### Tasks to perform
a - Answer these questions from the article on the MKU Rotaract Club, one line each:
(i) What role does Lucy Kabute hold in the club?
(ii) What school does Peter Muendo attend, and in what form is he?
(iii) Of what organization is the Rotaract club an affiliate?
b - In order, list each step of the coin collection described in the article on the MKU Rotaract Club.
c - Proceed with the article on the MKU Rotaract Club, starting after its final sentence.

### Text shown
MKU Students who put me to high school
MKU Rotaract Club’s active hand in charity, has seen many beat life’s challenges and feel the warmth of neighbourliness
In previous days, it took the church authority to convene a harambee to either clear a hospital bill or a derailing fee balance of an underprivileged child. Most children believed that it was the responsibility of their parents to respond to such calls and this gave them a sense of vindication for not turning up for the harambee. Things have however changed, and masses are putting up whacking amounts of money through mobile phone contribution for people they may not even relate to. Not by blood, acquaintance or familiarity but just by the simple virtue of hearing the story online and letting sympathy work its way.Rotaract Club is one such forum through which students of Mount Kenya University take part in works of charity.
Peter Muendo, a form three student at Kairi High School
Rotaract club, an affiliate of the Rotary club, is a well fledged organization present in some institutions through which students contribute to humanitarian activities. Whenever they converge, the agenda is meeting the need of a desperate person. The MKU Rotaract Club has been active for several years and the many tales of triumph they have in their archives gives them strength to plot more missions to support a needy person. They may not have the means to promise an upfront help, but through commitment to act as a bridge between the troubled person and the outside community, they have been able to bring high mountains low. “We create awareness of our projects through social media in most cases. We also have several activities through which we make contribution easy and these activities help us raise the targeted amounts,” says Lucy Kabute, the Rotaract club patron.
Among the activities they carry out is coin collection. “Whenever we have a project to support someone, we engage in coin collection. This entails sharing tins, whereby each member is given a tin on which to collect coins and we all disperse to different allocations where we invite students to input coins of whatever amount they have.” Later in the evening, these tins are all collected and the coins counted to determine the amount of money that was collected.

### Data records
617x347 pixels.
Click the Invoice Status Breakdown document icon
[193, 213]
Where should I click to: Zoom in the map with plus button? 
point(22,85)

### Numbered answers
a -
(i) She is the Rotaract club patron.
(ii) He attends Kairi High School and is in form three.
(iii) It is an affiliate of the Rotary club.

b -
1. Each member is given a tin on which to collect coins.
2. The members disperse to different allocations.
3. They invite students to put in coins of whatever amount they have.
4. Later in the evening, all the tins are collected.
5. The coins are counted to determine the amount of money collected.

c -
Another way in which these students collect funds is through fines during meetings. Their meetings are structured in such a way that encourages contribution of low amounts of money from members, on a regular basis. These small contributions go a long way in achieving their goals.
In cases where the project underway is way beyond the students’ ability, they approach the Thika Rotary Club for support. Alternatively, they approach the CDF office. “Raising funds is not easy and sometimes we make an effort to work with CDF officials from Thika West Sub-county,” says Joyce Warugu the previous president of the club.
Rotaract Club works with various other charity groups such as the Chapati Forum, which is an outreach group that assembles like-minded peopleto advance charity work. “Whenever the Chapati Forum has a project, they notify us and we work together to raise the required funds. We also collaborate with the Thika Rotary Club in projects,” adds Ms Kabute.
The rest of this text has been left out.